The church’s problems extended beyond the sex abuse allegations. In 2011, Apuron had signed a deed restriction allowing a valuable piece of property in Yona to be held indefinitely by the Redemptoris Mater Seminary. This was done over the objections of the archdiocese finance counsel, a group Apuron later dissolved. Hon said the pope ordered Apuron to rescind the deed restriction more than once, but Apuron refused.
Even as Apuron is facing a canonical trial in Rome, he still has loyal followers on the island. Many were, like Apuron, followers of the Neocatechumenal Way, an organization within the Catholic church that had been at odds with traditional Catholics on the island.
The discord led to Samoan students being withdrawn from the seminary, and the Carmelite nuns left the island.
Eventually, many of Apuron’s actions were rescinded, including the seminary deed restriction. Popular priests he’d removed were reinstated. In November, Coadjutor Archbishop Michael Jude Byrnes was named as Apuron’s successor, and he called on the community to begin healing.
Thanks Sylvia for your information. A thought struck me while reading this really sad history – would the church not be further off concentrating on the spiritual well-being of it’s flock, than resorting to manipulating these temporal matters?
I guess it’s now Canada’s turn, huh?
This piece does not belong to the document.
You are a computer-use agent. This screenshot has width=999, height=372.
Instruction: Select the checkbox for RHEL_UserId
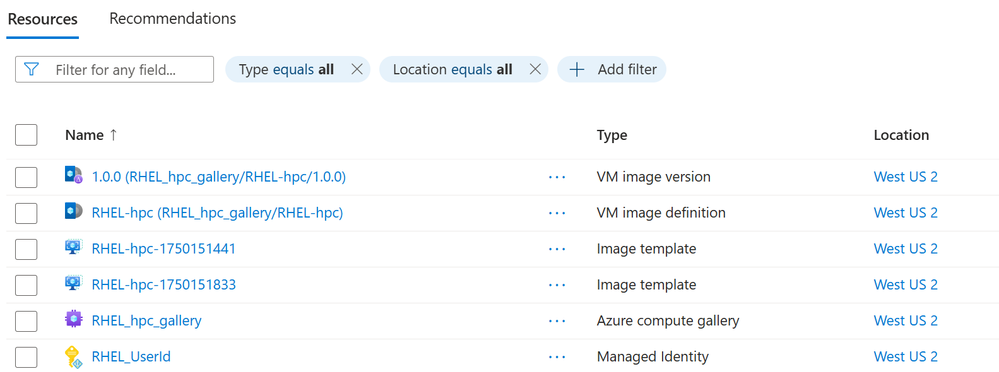(26, 357)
South America got Jose Silva, so now we get a prize in return. Mike.
Right you are Mile, on both counts.
Mike, it seems the only good parody with this one is that of the Black pot, calling the Black pot Black- and later saying it was a different kind of Black.
1AS – as sad and terrible as this is, I am laughing in my corn flakes over your comment! Thank you!! You are right on the money! Mike.
St.Paul’s, Ottawa is a renowned center for pursuing Canon Law studies. I suggest that this venue may well be used to ‘park’ clergy who have issues with their diocese or religious order/congregation.
If they are foreign nationals then immigration needs to thoroughly check their backgrounds to determine the truth behind applications to study in Canada or elsewhere. We cannot take the risk of having clergy enter the jurisdiction under false pretenses.